=== DESCRIPTION OF THE TASK ===
Can you set down everything in the forum post below on student drinking, from "I'd heard of" down to "club later on.", copied word for word?

Drinking culture at uni

91 replies

seasidequayside · 01/10/2019 12:55

I know this has been discussed before, but my impression from dd and others who have started at various universities this year & a few last year, is that they are all saying that drinking among students is off the scale. Apparently there are events for non-drinkers, so I'm not really asking about how quieter kids will fare at uni, more about the ones who do want to drink and party, but are under pressure to drink a lot more than is safe or than they might want to.

I'd heard of pre-drinks, but I'd imagined students sitting around chatting and maybe having 3 or 4 drinks before going out, to save money on expensive club drinks. What I'm hearing from dd and others is that students are drinking vodka shots before going out, sometimes 6-8 shots in a short space of time, and in some cases even double that, which already sounds like the kind of level of drinking that could actually be lethal, but then they might be drinking more at a bar or club later on.

=== SOURCE DATA ===

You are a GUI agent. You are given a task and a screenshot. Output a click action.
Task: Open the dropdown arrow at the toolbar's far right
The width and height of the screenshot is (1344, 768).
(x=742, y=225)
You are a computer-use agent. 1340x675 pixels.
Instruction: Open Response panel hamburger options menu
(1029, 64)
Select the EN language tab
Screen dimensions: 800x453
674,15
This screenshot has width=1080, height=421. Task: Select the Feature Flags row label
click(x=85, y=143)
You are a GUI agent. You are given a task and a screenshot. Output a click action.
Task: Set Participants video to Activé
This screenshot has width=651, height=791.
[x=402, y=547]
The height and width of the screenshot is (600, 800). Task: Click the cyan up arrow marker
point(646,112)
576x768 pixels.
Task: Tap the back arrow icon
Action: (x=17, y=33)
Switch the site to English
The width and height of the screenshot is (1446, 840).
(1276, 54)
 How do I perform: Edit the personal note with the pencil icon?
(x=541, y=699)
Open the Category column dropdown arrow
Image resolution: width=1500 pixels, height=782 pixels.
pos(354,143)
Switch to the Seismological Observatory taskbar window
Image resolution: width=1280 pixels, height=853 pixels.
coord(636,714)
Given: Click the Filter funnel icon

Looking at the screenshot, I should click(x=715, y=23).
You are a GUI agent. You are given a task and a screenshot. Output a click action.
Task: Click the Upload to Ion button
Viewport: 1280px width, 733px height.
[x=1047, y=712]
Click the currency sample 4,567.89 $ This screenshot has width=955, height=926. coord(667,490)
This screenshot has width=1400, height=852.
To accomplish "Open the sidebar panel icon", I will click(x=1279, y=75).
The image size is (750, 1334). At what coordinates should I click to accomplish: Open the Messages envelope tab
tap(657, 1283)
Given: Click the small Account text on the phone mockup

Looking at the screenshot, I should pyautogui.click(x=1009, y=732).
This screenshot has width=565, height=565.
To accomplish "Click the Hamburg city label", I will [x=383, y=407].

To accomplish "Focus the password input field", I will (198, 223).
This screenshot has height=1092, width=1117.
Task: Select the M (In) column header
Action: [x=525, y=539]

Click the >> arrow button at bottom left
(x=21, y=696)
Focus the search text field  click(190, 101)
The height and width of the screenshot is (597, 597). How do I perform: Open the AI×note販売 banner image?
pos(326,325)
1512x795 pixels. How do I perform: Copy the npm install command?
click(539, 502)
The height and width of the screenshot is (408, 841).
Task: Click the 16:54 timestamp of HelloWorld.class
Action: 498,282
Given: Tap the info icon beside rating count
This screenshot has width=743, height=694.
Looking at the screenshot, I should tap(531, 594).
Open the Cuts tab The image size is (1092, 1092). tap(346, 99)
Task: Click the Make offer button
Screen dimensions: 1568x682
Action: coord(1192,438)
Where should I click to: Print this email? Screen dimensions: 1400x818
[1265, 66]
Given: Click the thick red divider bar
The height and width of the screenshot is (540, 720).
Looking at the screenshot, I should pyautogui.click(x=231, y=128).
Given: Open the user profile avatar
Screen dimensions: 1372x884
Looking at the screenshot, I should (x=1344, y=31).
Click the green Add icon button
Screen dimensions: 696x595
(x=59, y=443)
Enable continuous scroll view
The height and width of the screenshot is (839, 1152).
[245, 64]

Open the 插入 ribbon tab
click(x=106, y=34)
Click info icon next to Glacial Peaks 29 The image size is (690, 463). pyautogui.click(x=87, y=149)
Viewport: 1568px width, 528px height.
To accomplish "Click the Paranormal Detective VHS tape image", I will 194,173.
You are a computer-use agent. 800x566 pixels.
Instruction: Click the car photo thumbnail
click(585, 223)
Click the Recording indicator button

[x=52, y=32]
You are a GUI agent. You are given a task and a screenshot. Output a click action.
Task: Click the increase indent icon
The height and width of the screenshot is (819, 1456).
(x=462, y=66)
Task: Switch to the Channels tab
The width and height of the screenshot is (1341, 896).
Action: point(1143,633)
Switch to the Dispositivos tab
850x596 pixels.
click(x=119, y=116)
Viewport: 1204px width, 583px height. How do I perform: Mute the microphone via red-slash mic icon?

=== ANSWER BOX ===
I'd heard of pre-drinks, but I'd imagined students sitting around chatting and maybe having 3 or 4 drinks before going out, to save money on expensive club drinks. What I'm hearing from dd and others is that students are drinking vodka shots before going out, sometimes 6-8 shots in a short space of time, and in some cases even double that, which already sounds like the kind of level of drinking that could actually be lethal, but then they might be drinking more at a bar or club later on.